Overall inflows to the US were strong, obviously. Demand for US equities and corporate bonds was particularly strong, which does suggest the persistence of private demand for US assets abroad. Private investors tend to buy corporate bonds and equities; central banks tend to buy Treasuries and Agencies -- though that is changing.
What causes me trouble is the split between private and official purchases, and specifically the absence of any official inflows in the May TIC data.
The TIC data has modest net official purchases of long-term bonds ($11.5b in total purchases, mostly Agencies), net official sales of t-bills (down $5.5b) and a fall in other short-term official claims. The net result: the official sector supposedly took 2.8b out of the US in May.
I have a hard time believing that. May was a record month for official reserve growth. China, Russia and Brazil all added to their reserves like crazy. Those three together combined to add close to $100b to their reserves – and a host of other countries were adding to their reserves too. That money has to go somewhere.
Suffice to say the large rise in the UK’s Treasury holdings – they rose $33.1b in May – suggests to me that the US data isn’t capturing a lot of official demand.
Moreover, the Fed’s custodial data doesn’t show a comparable fall off in official demand in May (June is another story). Between May 3 and May 31st, custodial holdings of Agencies rose by $28.45b (v a rise of $12.8b in the TIC data) and custodial holdings of Treasuries rose by $4.1b (v a fall, if bills are added in, of 10.1b in the TIC data), for a total increase of $32.55b. Add in the data from the preceding week and the increase is even larger.

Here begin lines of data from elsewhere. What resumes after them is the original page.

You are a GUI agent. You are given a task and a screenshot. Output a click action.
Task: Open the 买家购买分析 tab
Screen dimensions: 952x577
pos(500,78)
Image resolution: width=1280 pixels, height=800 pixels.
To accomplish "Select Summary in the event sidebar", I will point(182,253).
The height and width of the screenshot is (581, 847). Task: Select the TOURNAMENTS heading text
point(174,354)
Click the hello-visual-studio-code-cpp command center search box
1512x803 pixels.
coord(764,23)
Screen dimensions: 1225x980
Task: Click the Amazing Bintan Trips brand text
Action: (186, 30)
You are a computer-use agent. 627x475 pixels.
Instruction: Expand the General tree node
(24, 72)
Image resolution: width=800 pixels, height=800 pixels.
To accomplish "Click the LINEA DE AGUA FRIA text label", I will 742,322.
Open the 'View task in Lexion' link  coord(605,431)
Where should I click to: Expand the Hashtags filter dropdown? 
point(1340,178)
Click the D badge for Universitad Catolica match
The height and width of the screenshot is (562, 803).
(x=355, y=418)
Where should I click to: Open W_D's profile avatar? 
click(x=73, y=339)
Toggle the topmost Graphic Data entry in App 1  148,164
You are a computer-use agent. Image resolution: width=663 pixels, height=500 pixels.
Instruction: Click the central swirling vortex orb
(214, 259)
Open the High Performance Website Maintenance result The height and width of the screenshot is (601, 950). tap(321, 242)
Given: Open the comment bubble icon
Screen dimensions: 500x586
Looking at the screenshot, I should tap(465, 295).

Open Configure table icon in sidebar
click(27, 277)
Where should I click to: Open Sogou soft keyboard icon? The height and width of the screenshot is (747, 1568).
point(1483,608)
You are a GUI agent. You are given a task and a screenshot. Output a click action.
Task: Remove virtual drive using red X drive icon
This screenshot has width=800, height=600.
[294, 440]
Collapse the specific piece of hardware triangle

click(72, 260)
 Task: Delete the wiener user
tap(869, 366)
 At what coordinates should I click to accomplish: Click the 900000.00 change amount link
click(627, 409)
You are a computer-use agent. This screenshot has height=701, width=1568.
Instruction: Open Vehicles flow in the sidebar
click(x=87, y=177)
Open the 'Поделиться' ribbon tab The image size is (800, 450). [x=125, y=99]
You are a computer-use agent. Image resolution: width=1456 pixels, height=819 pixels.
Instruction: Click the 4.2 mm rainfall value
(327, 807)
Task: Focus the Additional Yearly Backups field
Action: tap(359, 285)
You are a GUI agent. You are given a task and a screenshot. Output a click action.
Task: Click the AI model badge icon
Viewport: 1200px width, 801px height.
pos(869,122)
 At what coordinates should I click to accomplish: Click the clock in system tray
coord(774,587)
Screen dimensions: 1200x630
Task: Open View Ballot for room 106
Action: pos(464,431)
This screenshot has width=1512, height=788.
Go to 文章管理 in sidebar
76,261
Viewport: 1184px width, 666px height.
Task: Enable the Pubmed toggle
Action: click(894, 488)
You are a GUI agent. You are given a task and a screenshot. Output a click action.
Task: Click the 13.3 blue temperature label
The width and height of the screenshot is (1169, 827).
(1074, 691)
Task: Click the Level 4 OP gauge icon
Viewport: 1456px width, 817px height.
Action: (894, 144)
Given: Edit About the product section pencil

What of the country-by-country data? It also doesn’t make any more sense. After adjustments are made for valuation effects, China by my calculations added close to $50b to its reserves in May. Its US holdings increased by a mere $6.85b. Long-term purchases of $10.07b (all agencies and corporate bonds, likely MBS) were offset by a $3.22b fall in short-term claims. China was a big net seller of Treasuries – or at least it allowed its total holdings to fall by not reinvesting maturing bonds and bills. Its long-term Treasury holdings fell by $3.2b, its short-term Treasury holdings fell by close to $3.5b. (data on long-term purchases here, data on short-term claims is here)
I believe that China is reducing the share of Treasuries in its portfolio. Korea, incidentally, also shifted from Treasuries to Agencies in a big way in May. But I don’t believe that China is putting less than 20% of its reserve growth into dollars – which means that there is a lot of Chinese money out there doing something somewhere.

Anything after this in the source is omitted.